March 22, 2012

Quick Thoughts: COMMUNITY, "Contemporary Impressionists"

Last week, I wrote about how Community has had a problem with balancing "normal" episodes with the "high concept" ones this season, and after one that leaned more towards the former end of the spectrum, "Contemporary Impressionists" piled on the weird. Now, this is Community so these kinds of episodes can be good while also being somewhat problematic.

I've been very upfront about how I prefer my Community to be more grounded in reality and doesn't soley rely on making references to pop culture institutions, so "Contemporary Impressionists" should have been one of my least favorite episodes of the year. While I did have some issues with it, I'd have to say that I rather enjoyed this one because it took time to really treat the characters as people.

By far my favorite moments revolved around Troy and Abed which is usually the case. Yes, I know that I prefer a saner version of this show, and these two are the wackiest of the bunch, but their friendship has been a source of such great material that any episode that shines a spotlight on them will rank up there, and I was really impressed with where they ended up during "Impressionists." Many shows refuse to let their characters and sometimes the relationships between their characters) grow, so the fact that we got a good understanding of why these two are best friends as wells as glimpse at how they're going to be eventually grow apart was the right mix of sweet and sad. Now, Troy and Abed may very well be BFFs, but I'd respect this show more if they fundamentally change how these two interact with one another down the line because it adds a sense of realism into a very unrealistic world. It would be bold, polarizing and awesome.

Some of the sillier elements also landed for me like Jeff becoming the Hulk because his ego got the better of him. It wasn't as poignant as what Troy and Abed had to go through, but Jeff realizing what his problems are and that he needs help was another nice moment of growth. The fact that his plot also explored his bond with Britta was just icing on the cake. While I don't ship these two, I have enjoyed watching their relationship grow much like the aforementioned pairing. Unfortunately, some of the gags didn't work as well. For example, the whole celebrity look-a-like bit got old really fast.

Also, anytime Chang shows up, the episode automatically gets docked a couple of points because he's such a grating character. Pretty much all of my least favorite episodes have been Chang-heavy, so the fact that he popped up to start his own platoon of mini-security guards was disheartening to say the least.
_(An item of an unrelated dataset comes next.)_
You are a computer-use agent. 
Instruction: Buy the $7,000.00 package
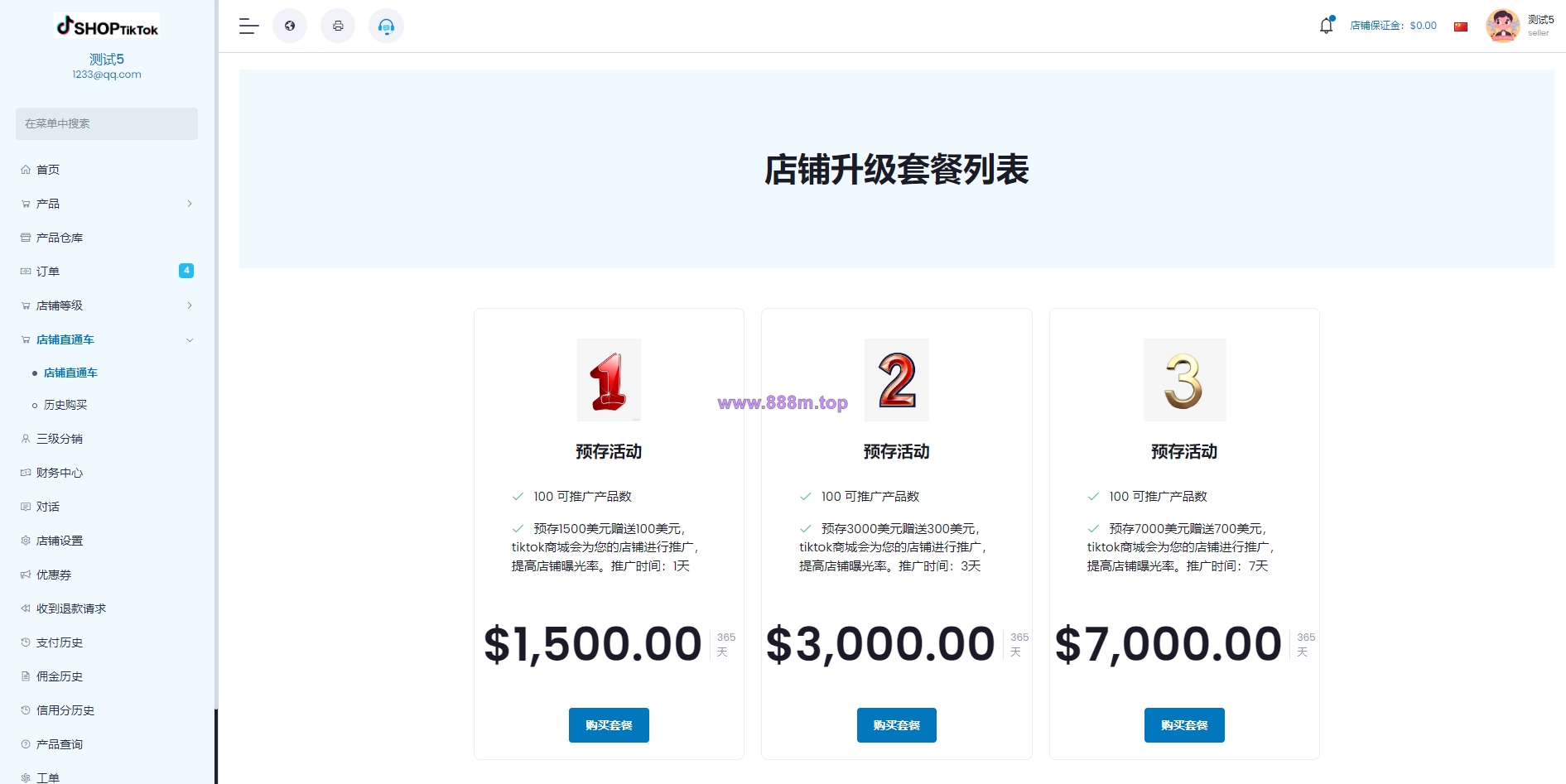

Admittedly, he's a better villain than a sadsack, so him wielding what little power he has to get back at the Study Group could surprise me, but I'm not going to give it the benefit of the doubt because he's yet to prove to me that he's essential to the show. His nod to Patton was a nice touch though.

While writing this recap, I realized that it's not normal vs. conceptual for me. I think what's more important than accessibility is the relationships that these people have with one another. I can put up with meta-heavy commentary if I get some good Troy and Abed or Jeff and Annie scenes because these are the moments that make up the heart of the show. I just hope more people could appreciate them, but I'm afraid "Contemporary Impressionists" may have been too zany for its own good, and the casual fans who tuned in last week may flee after this one. Such is the curse of Community.